À l’époque, la Défense avait mobilisé au total plus de 6 000 places. Depuis lors, plusieurs sites militaires accueillent encore des demandeurs d’asile. Récemment, c’est le site de l’ancien radar de Glons qui ouvrait ses portes aux demandeurs de protection internationale. Plusieurs contrats pour des villages de containers ont par ailleurs été conclus entre la Défense et Fedasil. Mais cela ne suffit pas à résorber la crise.

Un village d’urgence ?

En novembre dernier, alors que Fedasil n’était (déjà) pas en mesure d’assurer l’accueil de tous les candidats à l’asile, Sammy Mahdi avait évoqué l’idée d’ouvrir davantage de casernes.

La Défense lui rétorquait cependant qu’elle œuvrait dans la limite de ses capacités et que, à l’époque, il n’était pas possible d’augmenter l’effort, notamment à cause de la hausse du nombre de nouvelles recrues, ou la vente de certains bâtiments.

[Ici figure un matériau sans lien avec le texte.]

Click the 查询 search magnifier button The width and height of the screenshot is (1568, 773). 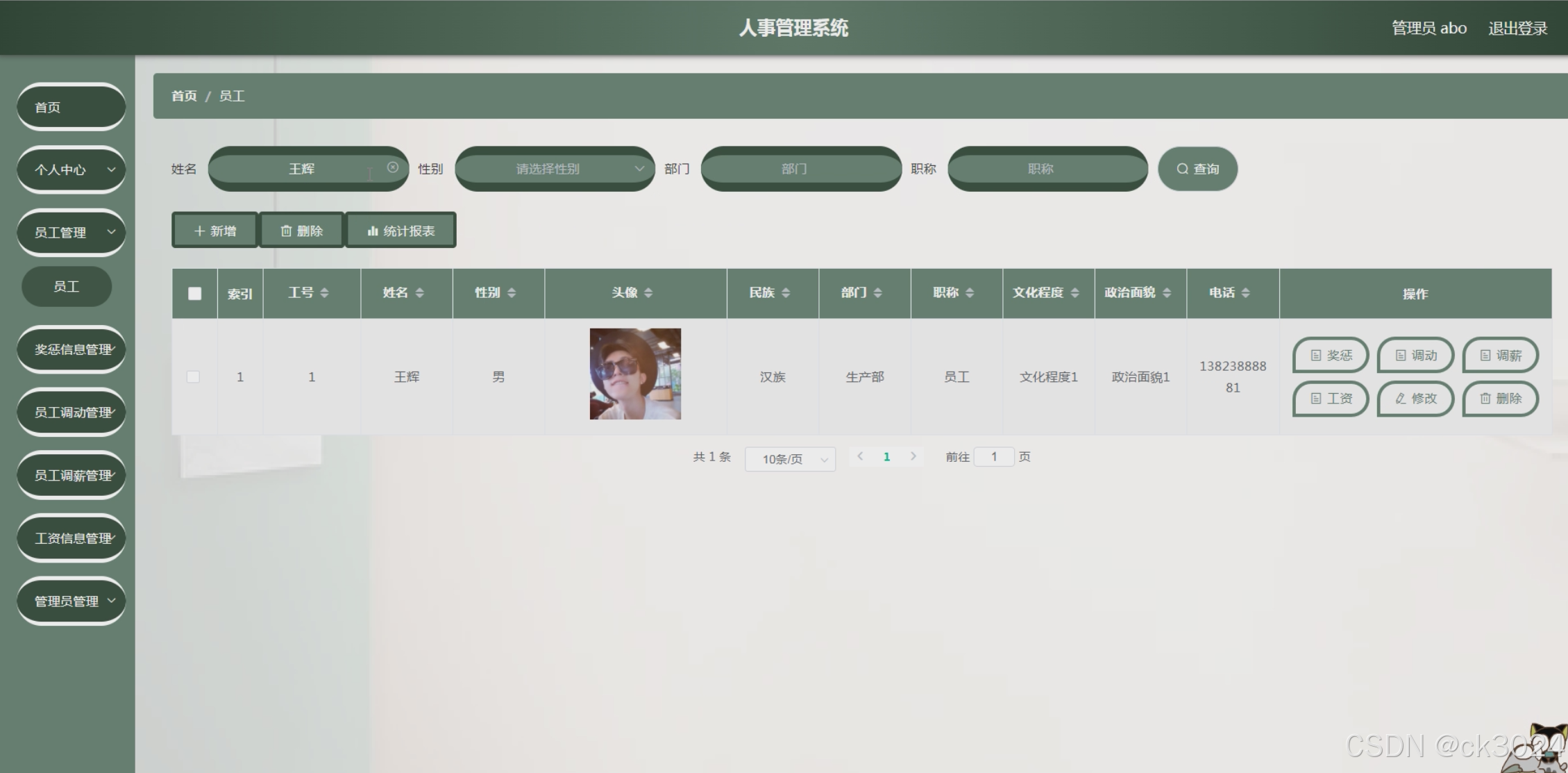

Nicole de Moor saura-t-elle convaincre la ministre de la Défense Ludivine Dedonder (PS) de pousser l’effort un peu plus loin ?

Parmi les autres pistes, la secrétaire d’État évoquait la création d’un centre d’accueil d’urgence.

Récemment, des membres de la majorité fédérale s’étaient aussi montrés favorables à l’ouverture de places dans des hôtels bruxellois.

Les hôtels déjà utilisés

Ce dispositif est déjà utilisé par la plateforme Bruss’Help, l’agence de coordination des dispositifs d’urgence des sans-abri à Bruxelles.

Dans les faits, de nombreux demandeurs d’asile y arrivent, faute d’avoir pu bénéficier d’une place d’accueil dans le réseau Fedasil. Ces logements dans des hôtels ne sont pas gérés par l’État. Mais la secrétaire d’État a coupé court à la proposition. Il lui revient donc de trouver d’autres solutions.